| DATA SHOWN |
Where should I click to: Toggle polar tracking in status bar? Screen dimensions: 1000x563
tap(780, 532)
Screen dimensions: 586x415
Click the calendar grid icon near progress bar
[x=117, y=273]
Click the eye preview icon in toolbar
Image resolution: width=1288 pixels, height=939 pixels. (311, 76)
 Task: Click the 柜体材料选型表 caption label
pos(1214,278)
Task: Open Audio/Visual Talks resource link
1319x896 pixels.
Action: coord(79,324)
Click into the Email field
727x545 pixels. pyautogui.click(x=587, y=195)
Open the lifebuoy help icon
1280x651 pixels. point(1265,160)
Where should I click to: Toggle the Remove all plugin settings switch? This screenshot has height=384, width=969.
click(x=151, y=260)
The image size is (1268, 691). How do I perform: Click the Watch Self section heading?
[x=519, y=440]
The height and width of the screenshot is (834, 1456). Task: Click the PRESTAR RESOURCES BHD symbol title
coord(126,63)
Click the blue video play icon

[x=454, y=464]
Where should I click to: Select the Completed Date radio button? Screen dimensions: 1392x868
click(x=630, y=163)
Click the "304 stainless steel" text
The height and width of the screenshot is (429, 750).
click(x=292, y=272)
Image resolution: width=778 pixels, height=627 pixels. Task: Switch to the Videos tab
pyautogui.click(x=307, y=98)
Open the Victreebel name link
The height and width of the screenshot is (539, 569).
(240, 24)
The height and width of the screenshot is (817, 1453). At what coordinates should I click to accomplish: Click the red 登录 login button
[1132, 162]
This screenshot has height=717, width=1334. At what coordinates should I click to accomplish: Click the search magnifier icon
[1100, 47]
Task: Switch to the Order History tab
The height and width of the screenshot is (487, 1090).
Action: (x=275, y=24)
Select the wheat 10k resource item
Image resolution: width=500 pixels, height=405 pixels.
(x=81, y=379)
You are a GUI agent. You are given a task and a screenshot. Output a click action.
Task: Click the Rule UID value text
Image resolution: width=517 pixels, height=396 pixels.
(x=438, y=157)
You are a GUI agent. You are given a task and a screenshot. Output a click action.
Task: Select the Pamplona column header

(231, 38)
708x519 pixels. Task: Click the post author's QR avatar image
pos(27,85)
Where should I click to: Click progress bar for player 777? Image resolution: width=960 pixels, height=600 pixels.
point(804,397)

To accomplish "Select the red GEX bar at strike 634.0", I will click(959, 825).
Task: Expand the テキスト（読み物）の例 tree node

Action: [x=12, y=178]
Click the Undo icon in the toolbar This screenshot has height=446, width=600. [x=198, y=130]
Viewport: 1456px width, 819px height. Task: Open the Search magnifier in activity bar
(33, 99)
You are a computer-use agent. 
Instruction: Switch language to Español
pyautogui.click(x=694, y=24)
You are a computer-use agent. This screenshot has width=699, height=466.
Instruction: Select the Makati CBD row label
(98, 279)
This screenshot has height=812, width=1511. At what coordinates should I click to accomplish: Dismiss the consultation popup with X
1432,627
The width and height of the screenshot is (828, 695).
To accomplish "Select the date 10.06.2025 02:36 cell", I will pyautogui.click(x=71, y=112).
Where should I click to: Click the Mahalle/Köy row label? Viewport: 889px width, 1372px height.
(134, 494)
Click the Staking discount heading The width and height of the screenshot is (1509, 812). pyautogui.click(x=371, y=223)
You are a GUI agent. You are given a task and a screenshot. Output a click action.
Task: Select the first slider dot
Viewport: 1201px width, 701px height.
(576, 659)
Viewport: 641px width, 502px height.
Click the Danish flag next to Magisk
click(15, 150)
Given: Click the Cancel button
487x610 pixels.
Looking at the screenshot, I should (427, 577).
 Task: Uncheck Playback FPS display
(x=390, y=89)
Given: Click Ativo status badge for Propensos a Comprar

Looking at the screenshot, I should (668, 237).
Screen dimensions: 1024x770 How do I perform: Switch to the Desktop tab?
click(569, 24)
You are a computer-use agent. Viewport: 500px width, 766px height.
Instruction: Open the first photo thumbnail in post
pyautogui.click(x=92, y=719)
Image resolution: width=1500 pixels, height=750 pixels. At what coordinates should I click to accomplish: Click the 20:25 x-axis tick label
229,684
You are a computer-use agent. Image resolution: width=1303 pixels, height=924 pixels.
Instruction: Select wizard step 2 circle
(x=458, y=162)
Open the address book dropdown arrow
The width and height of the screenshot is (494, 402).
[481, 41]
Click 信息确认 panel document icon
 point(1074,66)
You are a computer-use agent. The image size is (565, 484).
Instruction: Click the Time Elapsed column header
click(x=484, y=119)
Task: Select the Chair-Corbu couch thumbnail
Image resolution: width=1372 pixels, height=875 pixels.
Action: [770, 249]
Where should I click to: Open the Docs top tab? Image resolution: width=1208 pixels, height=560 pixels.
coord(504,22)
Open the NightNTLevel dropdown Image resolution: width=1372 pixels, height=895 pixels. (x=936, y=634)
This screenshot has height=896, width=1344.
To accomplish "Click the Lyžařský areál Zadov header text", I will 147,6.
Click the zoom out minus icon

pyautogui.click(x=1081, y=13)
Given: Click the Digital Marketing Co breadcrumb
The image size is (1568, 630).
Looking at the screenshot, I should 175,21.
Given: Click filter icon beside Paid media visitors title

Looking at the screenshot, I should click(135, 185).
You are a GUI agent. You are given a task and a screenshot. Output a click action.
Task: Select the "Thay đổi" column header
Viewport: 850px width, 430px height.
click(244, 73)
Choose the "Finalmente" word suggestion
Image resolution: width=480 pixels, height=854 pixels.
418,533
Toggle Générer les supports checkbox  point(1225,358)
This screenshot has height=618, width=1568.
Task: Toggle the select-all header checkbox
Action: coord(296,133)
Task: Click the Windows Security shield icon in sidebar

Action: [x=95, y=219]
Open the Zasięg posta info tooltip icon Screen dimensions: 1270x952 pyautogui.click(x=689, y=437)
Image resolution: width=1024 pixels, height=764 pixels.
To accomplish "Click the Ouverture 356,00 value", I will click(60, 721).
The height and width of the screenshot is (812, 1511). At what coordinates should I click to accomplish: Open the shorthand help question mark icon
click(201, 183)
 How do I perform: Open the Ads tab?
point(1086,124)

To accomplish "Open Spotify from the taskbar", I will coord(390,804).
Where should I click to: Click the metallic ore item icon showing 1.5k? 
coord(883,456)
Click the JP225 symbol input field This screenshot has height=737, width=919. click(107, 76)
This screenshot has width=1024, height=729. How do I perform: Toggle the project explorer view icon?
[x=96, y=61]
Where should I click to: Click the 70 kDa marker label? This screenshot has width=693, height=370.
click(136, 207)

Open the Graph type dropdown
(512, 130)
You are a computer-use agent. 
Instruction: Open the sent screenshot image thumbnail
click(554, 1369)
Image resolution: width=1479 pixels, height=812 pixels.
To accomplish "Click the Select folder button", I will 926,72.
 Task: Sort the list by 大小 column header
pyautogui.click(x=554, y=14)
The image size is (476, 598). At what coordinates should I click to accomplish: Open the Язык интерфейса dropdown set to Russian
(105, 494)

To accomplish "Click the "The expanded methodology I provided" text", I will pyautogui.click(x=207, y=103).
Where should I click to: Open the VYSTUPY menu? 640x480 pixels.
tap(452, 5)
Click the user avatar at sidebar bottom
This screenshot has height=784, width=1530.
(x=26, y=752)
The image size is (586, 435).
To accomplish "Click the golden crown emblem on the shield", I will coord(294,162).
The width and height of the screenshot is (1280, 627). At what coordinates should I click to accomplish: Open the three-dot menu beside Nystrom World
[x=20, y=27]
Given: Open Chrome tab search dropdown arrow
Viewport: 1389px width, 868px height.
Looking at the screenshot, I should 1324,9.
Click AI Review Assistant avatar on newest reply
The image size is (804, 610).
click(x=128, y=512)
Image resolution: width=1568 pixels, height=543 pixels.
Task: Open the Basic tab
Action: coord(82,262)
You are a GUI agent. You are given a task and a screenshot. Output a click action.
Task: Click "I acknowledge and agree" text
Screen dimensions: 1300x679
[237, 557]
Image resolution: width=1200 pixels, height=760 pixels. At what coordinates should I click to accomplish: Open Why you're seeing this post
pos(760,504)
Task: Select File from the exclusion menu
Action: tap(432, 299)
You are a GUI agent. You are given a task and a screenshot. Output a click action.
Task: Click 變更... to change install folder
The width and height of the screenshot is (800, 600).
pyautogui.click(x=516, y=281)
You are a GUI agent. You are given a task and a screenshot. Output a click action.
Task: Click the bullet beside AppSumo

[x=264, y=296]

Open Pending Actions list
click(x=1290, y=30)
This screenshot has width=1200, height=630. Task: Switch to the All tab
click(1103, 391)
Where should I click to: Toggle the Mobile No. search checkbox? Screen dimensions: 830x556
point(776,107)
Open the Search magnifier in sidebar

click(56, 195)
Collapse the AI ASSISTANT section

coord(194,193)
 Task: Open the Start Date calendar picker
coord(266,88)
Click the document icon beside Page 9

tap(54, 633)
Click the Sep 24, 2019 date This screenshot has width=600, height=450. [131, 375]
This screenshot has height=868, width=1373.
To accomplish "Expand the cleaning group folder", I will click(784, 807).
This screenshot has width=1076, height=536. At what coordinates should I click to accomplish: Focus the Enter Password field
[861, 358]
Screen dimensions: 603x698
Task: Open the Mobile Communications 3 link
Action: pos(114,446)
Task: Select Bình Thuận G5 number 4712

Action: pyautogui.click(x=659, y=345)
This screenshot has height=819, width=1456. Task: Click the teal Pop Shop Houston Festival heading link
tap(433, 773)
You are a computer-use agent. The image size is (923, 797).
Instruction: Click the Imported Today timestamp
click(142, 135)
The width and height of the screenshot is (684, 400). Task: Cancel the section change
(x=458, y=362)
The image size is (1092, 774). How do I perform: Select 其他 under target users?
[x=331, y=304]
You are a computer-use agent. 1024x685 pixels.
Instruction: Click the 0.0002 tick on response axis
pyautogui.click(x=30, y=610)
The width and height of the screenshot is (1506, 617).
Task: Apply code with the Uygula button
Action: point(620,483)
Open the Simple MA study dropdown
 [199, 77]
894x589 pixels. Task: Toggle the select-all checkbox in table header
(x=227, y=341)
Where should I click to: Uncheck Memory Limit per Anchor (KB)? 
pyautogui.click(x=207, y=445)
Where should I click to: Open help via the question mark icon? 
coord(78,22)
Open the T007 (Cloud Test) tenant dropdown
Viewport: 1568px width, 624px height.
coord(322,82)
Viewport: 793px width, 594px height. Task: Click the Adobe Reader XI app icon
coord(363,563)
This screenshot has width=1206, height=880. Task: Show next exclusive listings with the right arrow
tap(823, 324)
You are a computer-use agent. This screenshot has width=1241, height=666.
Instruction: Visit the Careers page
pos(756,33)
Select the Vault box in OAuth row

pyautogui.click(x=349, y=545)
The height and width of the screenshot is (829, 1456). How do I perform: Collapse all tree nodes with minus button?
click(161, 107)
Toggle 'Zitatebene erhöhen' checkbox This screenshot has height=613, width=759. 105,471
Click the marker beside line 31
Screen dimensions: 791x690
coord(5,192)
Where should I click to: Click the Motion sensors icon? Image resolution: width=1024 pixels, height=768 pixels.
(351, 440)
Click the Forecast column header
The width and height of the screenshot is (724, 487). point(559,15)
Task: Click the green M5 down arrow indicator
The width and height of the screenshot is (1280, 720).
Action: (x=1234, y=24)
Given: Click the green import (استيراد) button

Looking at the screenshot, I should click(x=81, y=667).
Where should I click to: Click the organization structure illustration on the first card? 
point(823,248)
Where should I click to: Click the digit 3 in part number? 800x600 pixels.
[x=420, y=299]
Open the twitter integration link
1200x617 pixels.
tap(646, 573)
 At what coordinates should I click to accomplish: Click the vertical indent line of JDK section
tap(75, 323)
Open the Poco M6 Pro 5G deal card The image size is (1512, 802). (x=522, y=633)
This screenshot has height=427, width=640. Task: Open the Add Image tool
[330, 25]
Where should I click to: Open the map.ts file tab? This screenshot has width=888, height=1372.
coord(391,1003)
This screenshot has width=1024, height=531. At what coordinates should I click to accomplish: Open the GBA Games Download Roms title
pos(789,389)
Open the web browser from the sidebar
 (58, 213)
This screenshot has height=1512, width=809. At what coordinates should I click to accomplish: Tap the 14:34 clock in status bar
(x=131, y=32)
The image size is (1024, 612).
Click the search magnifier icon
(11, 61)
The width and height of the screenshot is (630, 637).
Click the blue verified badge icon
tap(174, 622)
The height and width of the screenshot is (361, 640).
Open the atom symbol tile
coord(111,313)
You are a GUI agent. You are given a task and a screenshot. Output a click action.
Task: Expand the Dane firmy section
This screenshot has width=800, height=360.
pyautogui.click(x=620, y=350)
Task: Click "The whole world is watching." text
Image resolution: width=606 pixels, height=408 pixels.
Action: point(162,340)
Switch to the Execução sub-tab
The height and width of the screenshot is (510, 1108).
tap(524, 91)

| DIRECTION |
Turn the listing, from its first line through the line containing "Action: coord(79,324)", into a JSON list of strings with one string per line and no blank lines.

| RESPONSE |
[
  "Where should I click to: Toggle polar tracking in status bar? Screen dimensions: 1000x563",
  "tap(780, 532)",
  "Screen dimensions: 586x415",
  "Click the calendar grid icon near progress bar",
  "[x=117, y=273]",
  "Click the eye preview icon in toolbar",
  "Image resolution: width=1288 pixels, height=939 pixels. (311, 76)",
  " Task: Click the 柜体材料选型表 caption label",
  "pos(1214,278)",
  "Task: Open Audio/Visual Talks resource link",
  "1319x896 pixels.",
  "Action: coord(79,324)"
]